╭─ EXCERPTED TEXT

Third, EU/T. You'll see that as generation and costs. When it generates it makes all those packets, lots of small packets that very quickly burn out in cables. Tin is very useful for this as there is no loss until 40 length is used, the downside is that it can't handle more then 5 eu in any given packet. So it handles basic solar, it handles waterwheels, it handles the most windmills can turn out and lets the packets get pretty far before you stack them together in a batbox that then starts to make neat packages of 32 for copper cable. On the receiving side most EU using objects have internal storage. They will take a packet, up to the max size packet (they will take in a box, and move the contents to storage) and then deplete this internal battery by as many EU per Tick as it needs to run. There's 20 ticks to a second on a properly running server, a lagged server will give you less. As an example the electric furnace requires 390 EU for a smelt, it consumes this at a rate of 3 eu/t, that's 120 ticks, that's 6 seconds per smelt.

Packets are the hard mechanic to understand, and they are hidden from sight, I hope I've cast some light on it.

 

[Adonis0]

Something you missed

Transformers only perform one conversion per tick. This means that Feeding from 512EU/t to 32 EU/t you'll end up with a total output of 128 EU/t worth of 32 packets at the end. (Discounting distance based losses) You lose three packets of 128 EU/t between the MV transformer and LV transformer, as the MV is outputting four per tick, but the LV can only handle one per tick, and the others are discarded unless there's somewhere else to go (that is my understanding of it) It may be that the MV transformer holds onto the excess packets, thus only performs a conversion once every 4 ticks to keep up with the LV transformer.

Generally this doesn't affect your outcome, as the machines that use 32 EU/t have a hard time using up 128 EU/t even when overclocked, it's only when you get up to 7-8 overclockers that the machine while heating up uses more than that, but while running at full speed it uses less.

 

[Pharro]

I learned a valuable lesson while wiring a bunch of greg-tech machines...

I offer the following example.

First I had a row of 6 machines that required 128 EU/t each or 768 EU total.
My first design included 1 A.E.S.U outputting 768 EU/t packets going to one HV transformer going to one MV transformer.
Like Adonis0 stated, this design did not work. All the machines were vastly under powered.

So I figured maybe I need to break down the packets.
From the A.E.S.U. I connected 2 HV transformers -> Connecting to 3 MV transformers.


Hopefully this diagram comes out looking fine:

AESU
* HV * MV * machine
* HV * MV * machine
........* MV * machine
................* machine...

* = cables

When I did the same thing for another row of 24 machines that required 32 EU/t each or 768 EU total.
I basically just placed a LV transformer on each machine.

 

[Omicron]

You lose three packets of 128 EU/t between the MV transformer and LV transformer, as the MV is outputting four per tick, but the LV can only handle one per tick, and the others are discarded unless there's somewhere else to go (that is my understanding of it) It may be that the MV transformer holds onto the excess packets, thus only performs a conversion once every 4 ticks to keep up with the LV transformer.

It's the second case. All IC2 machines work with an internal buffer that must first be cleared before the machine requests more energy. So the MV transformer won't grab any additional EU from the MFSU until the LV-Tranformer on the other side has processed everything. It acts as a throughput choke, but you don't lose any EU in the process.

 

[Adonis0]

Ahh, Thank you for clearing that up Omicron

╰─
╭─ INFORMATION SUPPLIED

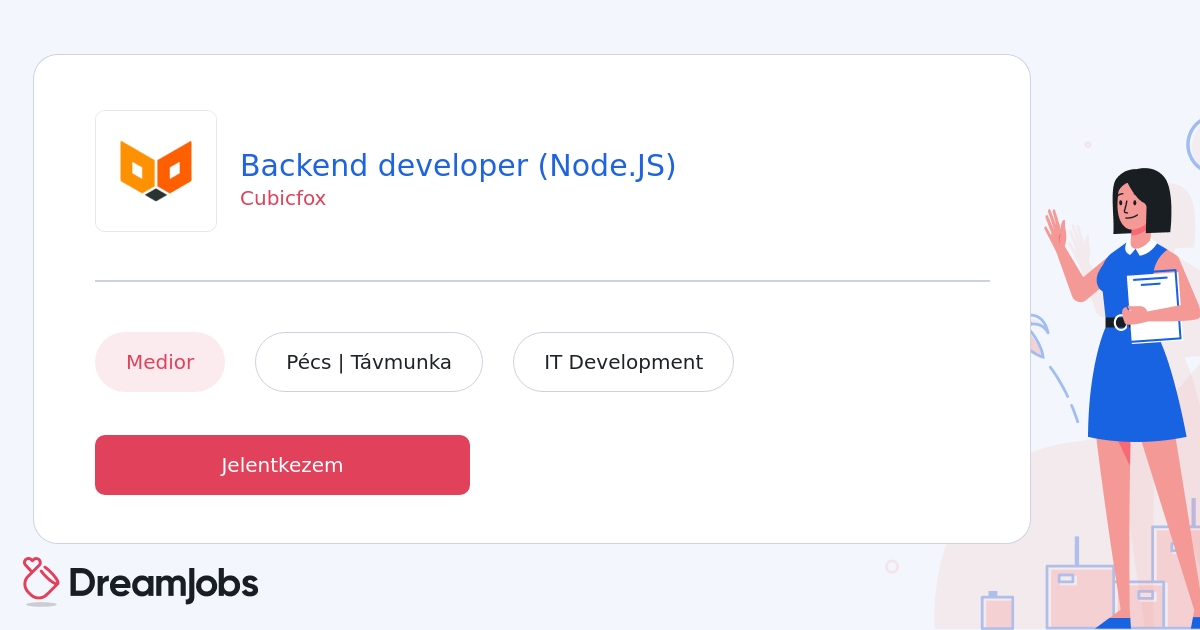
Task: Click the small circle outline near the footer
Action: click(x=892, y=566)
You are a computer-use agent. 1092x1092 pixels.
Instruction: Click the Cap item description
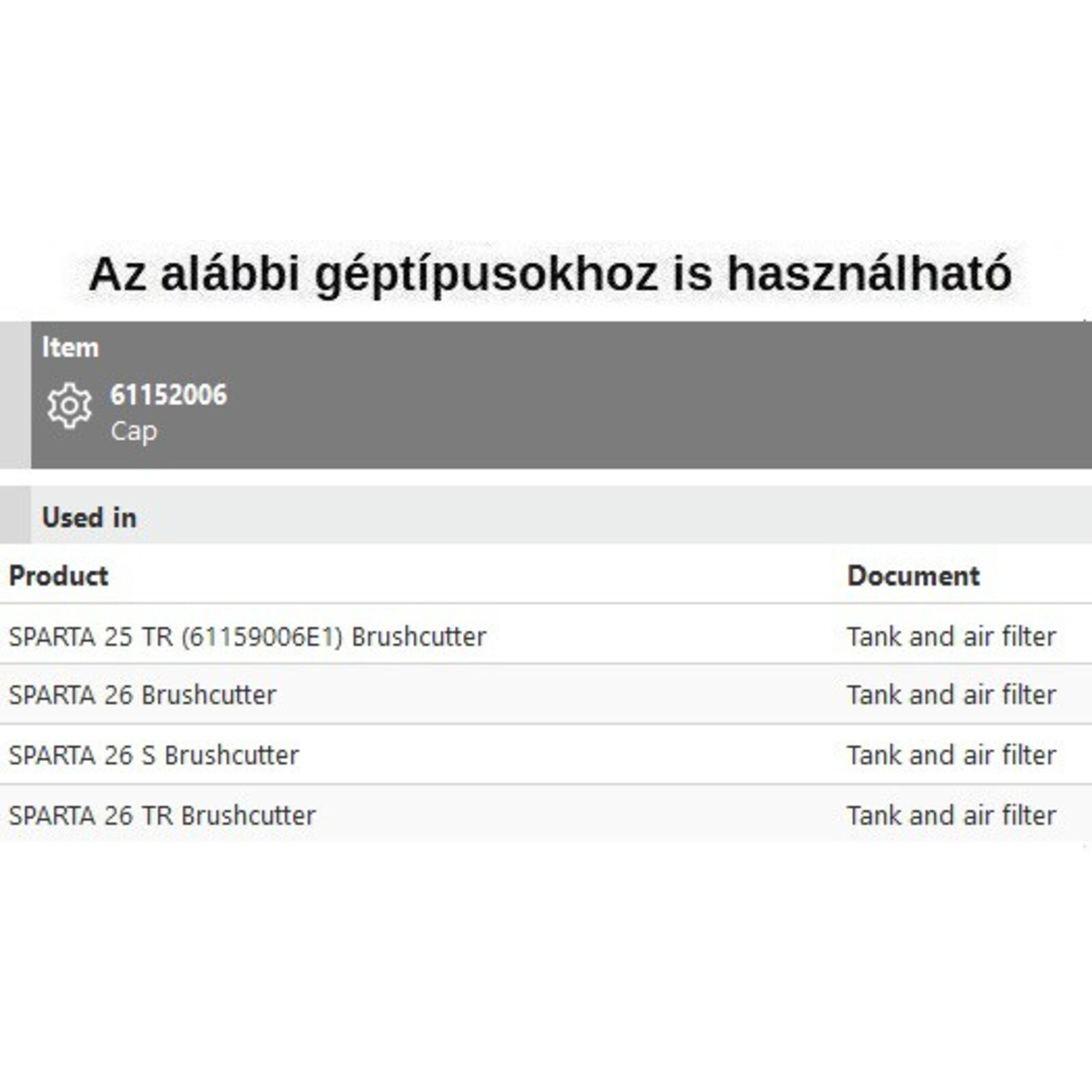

╰─

PROBLEM REQUIREMENTS. Pull out the passage of the EU packet thread starting with "Generally this doesn't" and going on through "it uses less.", copied word for word.

FINAL RESULT.
Generally this doesn't affect your outcome, as the machines that use 32 EU/t have a hard time using up 128 EU/t even when overclocked, it's only when you get up to 7-8 overclockers that the machine while heating up uses more than that, but while running at full speed it uses less.